From August 2006 to 2009, Gìtahi was the Managing Director for Monitor Publications Limited in Uganda as well as General Manager for Marketing and Circulation in East Africa for the Nation Media Group (August 2009-December 2011). Between March 2008 to December 2001, he held senior positions at GlaxoSmithKline and worked at the Avenue Group.

Gìtahi currently serves as Global Chief Executive Officer of Amref Health Africa since June 2015. He is co-chair of the UHC2030 Steering Committee. He has presented as a speaker at medical conferences both inside and outside Africa such as Health Systems Global Symposium 2018, and Health & Climate Change conference 2019.

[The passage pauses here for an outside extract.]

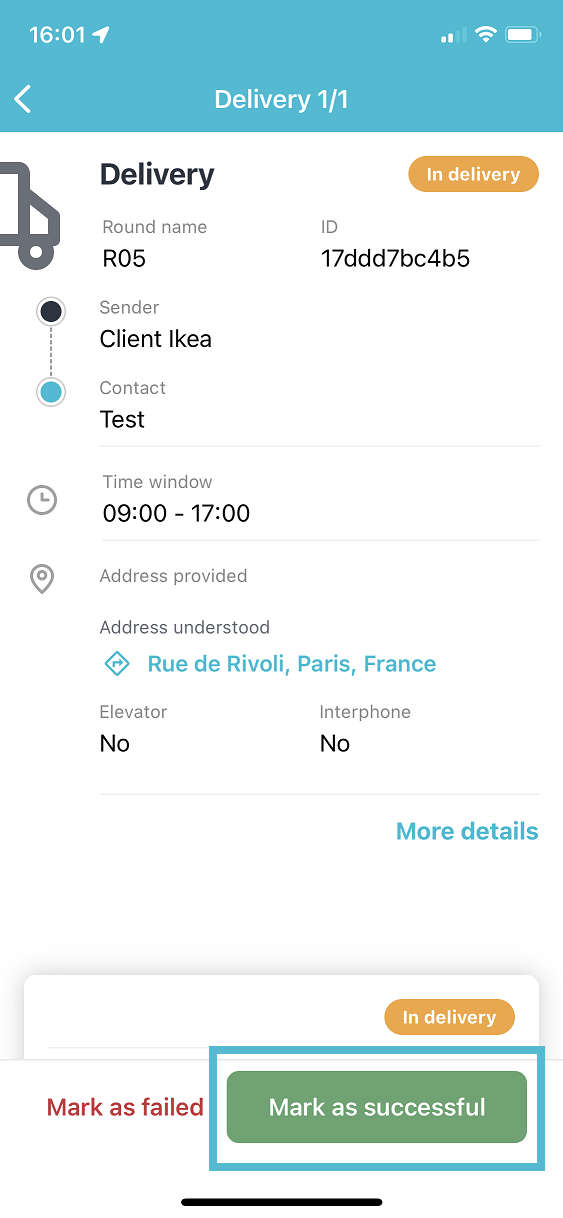Tap the battery indicator in status bar
Viewport: 563px width, 1218px height.
click(x=524, y=35)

In 2023, United Nations Secretary-General António Guterres appointed Gìtahi as one of 22 member of the Scaling Up Nutrition (SUN) Movement's lead group.

==Other activities==
- World Health Organization, Member of the Community Health Worker Hub
- Africa Centres for Disease Control and Prevention (Africa CDC), Member of the Governing Board, Member of the Private Sector Advisory Board
- Coalition for Epidemic Preparedness Innovations (CEPI), Member of the Board and Scientific Advisory Committee (since 2022)
- Standard Group, Member of the Board of Directors
- Safaricom Foundation, Member of the Board of Trustees
- WomenLift Health, Member of the Global Advisory Board

==Honors==
On 12 December 2018, Gìthìnji was awarded a presidential commendation of Moran of the Order of the Burning Spear in recognition for his contribution to the health sector at Amref Health Africa.

==Personal life==
Gìthìnji is a brother to Stephen Kiama the Vice Chancellor at University of Nairobi.